New House bills seek to decriminalize American life and ought to be supported

( In an ongoing effort to reform the criminal justice system in a way that essentially decriminalizes much of our lives, House Republicans are offing a raft of new legislation that, if passed, would dramatically reduce federal regulatory over-criminalization.

As reported by The Daily Caller, the House Judiciary Committee announced four bills in mid-November, each addressing a key and growing problem of government: There are so many laws on the books these days – and many of them overly complex – that citizens literally cannot count them all and have no idea, then, when they are violating them.

As The DC further reported,

Multiple groups have attempted to count all the federal laws but eventually gave up. Even the Department of Justice tried to count and after two years had to instead estimate the total at 3,000 criminal offenses, a difficult number not only because it is so high but also because the complex legal code makes it difficult to tell if certain sections should count as one or multiple crimes.

“You will have died and resurrected three times,” and still be trying to figure out the answer, retired DOJ official Ronald Gainer told The Wall Street Journal in 2011.

The reams of complex rules, regulations and statutes also plague state governments as well, and cost businesses more than $1.7 trillion annually. But for now, the four bills offered by the House panel only address the federal level.

The Criminal Code Improvement Act of 2015 creates a default mens rea standard for federal crimes that currently do not have a state of mind standard. That means to be guilty of violated a federal law, you have to actually intend to break it.

“Aggressive over-criminalization in this country over the past three decades has left us with a bloated criminal code that makes honest Americans and small businesses vulnerable to the legal repercussions of unintentional violations,” Crime Subcommittee Chairman Republican Jim Sensenbrenner, author of the bill, said in a statement. “Reform is necessary to improve our current standards, reduce our overbearing criminal code, and protect the freedoms of hardworking American citizens.”

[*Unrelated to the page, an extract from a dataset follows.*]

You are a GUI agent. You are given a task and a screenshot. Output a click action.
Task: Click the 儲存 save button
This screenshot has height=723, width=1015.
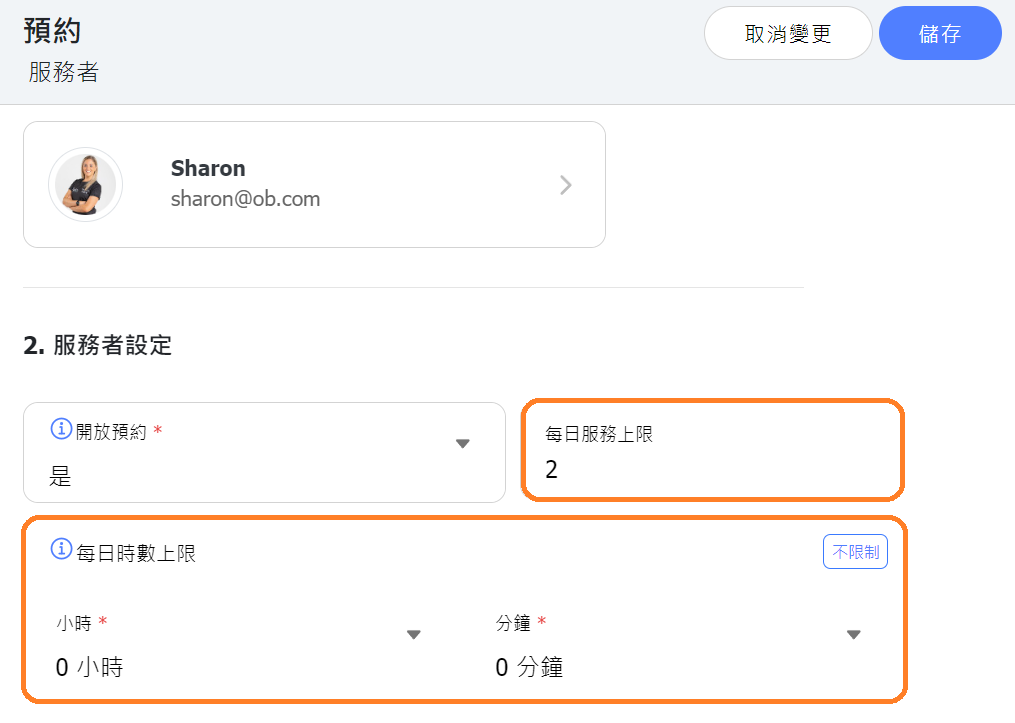pos(939,34)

Meanwhile, the Regulatory Reporting Act of 2015 would require all federal agencies to provide a listing of all regulations that come with criminal penalties to Congress.

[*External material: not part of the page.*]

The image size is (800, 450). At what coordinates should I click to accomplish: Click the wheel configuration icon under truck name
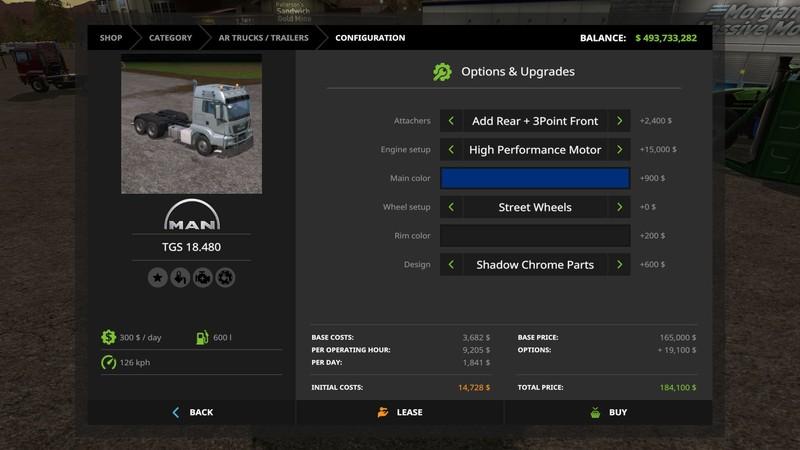225,279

“The federal regulatory burden has expanded exponentially over the past decades,” said Republican Rep. Mimi Walters of California. “Perhaps the worst type of overregulation occurs when unelected bureaucrats put in place regulations that, if violated, carry criminal penalties.”

The other two bills are less significant. The Clean Up The Code Act of 2015 eliminates criminal penalties for several small offenses and the Fix The Footnotes Act of 2015 clears up errors in footnotes from previously passed laws, The DC reported.

As Gainer noted to the WSJ, Justice Department lawyers in 1982, when he was still with the agency, had undertaken “the laborious counting” of the scattered statutes “for the express purpose of exposing the idiocy” of the system. In the only about 3,000 criminal offenses were identified, and that was just an educated guess.

Since then, Gainer said, no one has even tried to count the number of criminal federal statutes that we’re all supposed to abide by.